The Audit Committee also reviews and confers with management and the Board
of Directors with respect to the selection of the Company's independent
auditors and performs such additional functions as are necessary or prudent
to fulfill the Committee's duties and responsibilities and reports its
recommendations and findings to the full Board of Directors.

  The Board of Directors has adopted a written charter for the Audit Committee,
which is reviewed and reassessed for adequacy on an annual basis. A copy of
the Audit Committee's written charter is included as Appendix A.


  The Audit Committee has reviewed and discussed the audited financial
statments for the year ended May 31, 2001 with management. The Audit
 Committee has also discussed with the independent auditors the matters
required to be discussed by Statement on Auditing Standards No. 61 ("SAS 61").
The Audit Committee has received the written disclosures and the letter from
the independent auditors required by Independence Standards Board Standard
No. 1 and has discussed with the independent auditors their independence.
The Audit Committee has also discussed with the management of the
Company and Dudley, Hopton-Jones, Sims and Freeman, PLLP, such other
matters and received such assurances from them as deemed appropriate
by the Audit Committee.

  Based on the review and discussions referred to above, the Audit
Committee recommended to the Board of Directors that the audited
financial statments referred to above be included in the Company's
Annual Report on form 10-K for filing with the Securities and
Exchange Commission.

  The Audit Committee has considered whether the provision of the
non-audit services performed by Dudley, Hopton-Jones, Sims and Freeman
PLLP, as described on Page 18 hereof is compatible with maintaining
 Dudley, Hopton-Jones, Sims and Freeman PLLP's independence.


Members of the Audit Committee: James I. Rotenstreich,
John S. P. Samford and D. Paul Jones, Jr.

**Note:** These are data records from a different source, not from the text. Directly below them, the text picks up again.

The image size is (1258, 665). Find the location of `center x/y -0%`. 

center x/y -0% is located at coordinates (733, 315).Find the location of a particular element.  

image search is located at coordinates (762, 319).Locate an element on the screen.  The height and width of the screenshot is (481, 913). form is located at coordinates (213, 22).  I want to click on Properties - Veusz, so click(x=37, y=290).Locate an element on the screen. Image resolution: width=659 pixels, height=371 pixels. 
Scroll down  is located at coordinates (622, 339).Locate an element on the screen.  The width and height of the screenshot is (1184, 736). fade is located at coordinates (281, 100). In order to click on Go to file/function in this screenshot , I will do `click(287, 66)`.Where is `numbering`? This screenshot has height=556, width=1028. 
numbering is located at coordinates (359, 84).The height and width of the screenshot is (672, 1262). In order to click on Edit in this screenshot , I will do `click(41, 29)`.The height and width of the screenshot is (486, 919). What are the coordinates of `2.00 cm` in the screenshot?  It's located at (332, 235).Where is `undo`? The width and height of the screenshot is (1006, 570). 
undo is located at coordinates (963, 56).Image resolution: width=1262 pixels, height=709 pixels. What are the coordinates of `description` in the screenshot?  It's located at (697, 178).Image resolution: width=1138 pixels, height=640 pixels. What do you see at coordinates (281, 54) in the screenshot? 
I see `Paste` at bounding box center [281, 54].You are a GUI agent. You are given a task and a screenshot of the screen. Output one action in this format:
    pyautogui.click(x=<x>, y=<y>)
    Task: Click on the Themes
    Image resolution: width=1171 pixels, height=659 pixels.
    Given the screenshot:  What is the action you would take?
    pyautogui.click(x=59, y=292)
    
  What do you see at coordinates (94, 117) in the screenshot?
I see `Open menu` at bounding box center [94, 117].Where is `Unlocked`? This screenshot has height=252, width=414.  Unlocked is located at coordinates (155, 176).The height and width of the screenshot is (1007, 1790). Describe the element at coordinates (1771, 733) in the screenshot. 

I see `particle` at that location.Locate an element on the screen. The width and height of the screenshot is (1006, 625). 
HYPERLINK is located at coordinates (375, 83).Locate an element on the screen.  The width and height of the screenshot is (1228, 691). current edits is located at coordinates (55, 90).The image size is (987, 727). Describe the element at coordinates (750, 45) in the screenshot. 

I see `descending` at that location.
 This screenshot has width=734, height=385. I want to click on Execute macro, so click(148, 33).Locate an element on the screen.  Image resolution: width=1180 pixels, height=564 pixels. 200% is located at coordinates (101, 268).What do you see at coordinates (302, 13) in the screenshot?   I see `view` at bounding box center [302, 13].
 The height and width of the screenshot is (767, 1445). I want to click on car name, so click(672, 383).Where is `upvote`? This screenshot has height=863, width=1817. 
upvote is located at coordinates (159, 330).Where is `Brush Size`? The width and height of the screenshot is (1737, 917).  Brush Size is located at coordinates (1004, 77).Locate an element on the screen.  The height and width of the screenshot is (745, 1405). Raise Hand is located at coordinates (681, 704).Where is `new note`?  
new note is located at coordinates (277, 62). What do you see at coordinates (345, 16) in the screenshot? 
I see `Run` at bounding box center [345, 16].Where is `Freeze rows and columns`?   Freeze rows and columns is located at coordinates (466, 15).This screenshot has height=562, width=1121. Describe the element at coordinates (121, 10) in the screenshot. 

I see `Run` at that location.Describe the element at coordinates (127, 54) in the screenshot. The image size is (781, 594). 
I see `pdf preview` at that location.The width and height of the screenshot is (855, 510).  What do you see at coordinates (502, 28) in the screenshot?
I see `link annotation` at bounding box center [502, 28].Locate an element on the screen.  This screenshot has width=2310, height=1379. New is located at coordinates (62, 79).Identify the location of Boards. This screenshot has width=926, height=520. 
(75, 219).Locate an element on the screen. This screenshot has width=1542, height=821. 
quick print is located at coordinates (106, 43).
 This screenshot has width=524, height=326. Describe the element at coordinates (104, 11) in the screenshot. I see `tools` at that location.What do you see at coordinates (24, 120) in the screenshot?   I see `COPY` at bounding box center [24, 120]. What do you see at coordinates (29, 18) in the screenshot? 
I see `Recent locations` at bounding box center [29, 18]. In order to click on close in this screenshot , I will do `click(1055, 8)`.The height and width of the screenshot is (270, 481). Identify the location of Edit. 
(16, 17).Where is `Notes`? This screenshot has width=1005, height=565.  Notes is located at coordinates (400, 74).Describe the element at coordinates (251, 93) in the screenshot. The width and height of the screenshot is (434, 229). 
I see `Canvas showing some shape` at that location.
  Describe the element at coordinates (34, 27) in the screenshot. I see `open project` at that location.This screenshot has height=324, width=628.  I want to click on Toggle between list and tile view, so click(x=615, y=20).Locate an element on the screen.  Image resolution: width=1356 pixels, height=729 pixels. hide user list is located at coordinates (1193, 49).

                              INDEPENDENT ACCOUNTANTS

  Dudley, Hopton-Jones, Sims & Freeman, PLLP, Certified Public
Accountants ("Dudley, Hopton-Jones") were selected by the Board
of Directors, upon recommendation of its Audit Committee, as the
independent accountants to audit the Company's financial statements
for the fiscal year ended May 31, 2001. Dudley, Hopton-Jones has
served as independent auditors to the Company since 1977.
Representatives of Dudley, Hopton-Jones will be present at
the annual meeting and will have the opportunity to make a
statement if they wish to do so, and will be available to respond to
appropriate questions from stockholders.

  During the fiscal year ended May 31, 2001, Dudley, Hopton-Jones,
Sims & Freeman PLLP provided various audit and non-audit services
to the Company and its subsidiary. As a part of their
services as the Company's auditors, they audited the consolidated
financial statements of the Company and its subsidiary, the
individual financial statements of the Company and Golden Flake
Snack Foods, Inc. and its subsidiary and also assisted in the
preparation of the Company's Annual Report (Form 10-K) for filing
with the Securities and Exchange Commission.

  During fiscal year 2001, Dudley, Hopton-Jones billed the company
for services provided in the following categories and amounts:

  Audit Fees. Dudley, Hopton-Jones billed the Company $63,500
for professional services rendered for the audit of the Company's annual
financial statments for fiscal year 2001 and the reviews of
the financial statements included in the Company's Quarterly
Reports on Form 10-Q filed for the first three quarters of fiscal 2001.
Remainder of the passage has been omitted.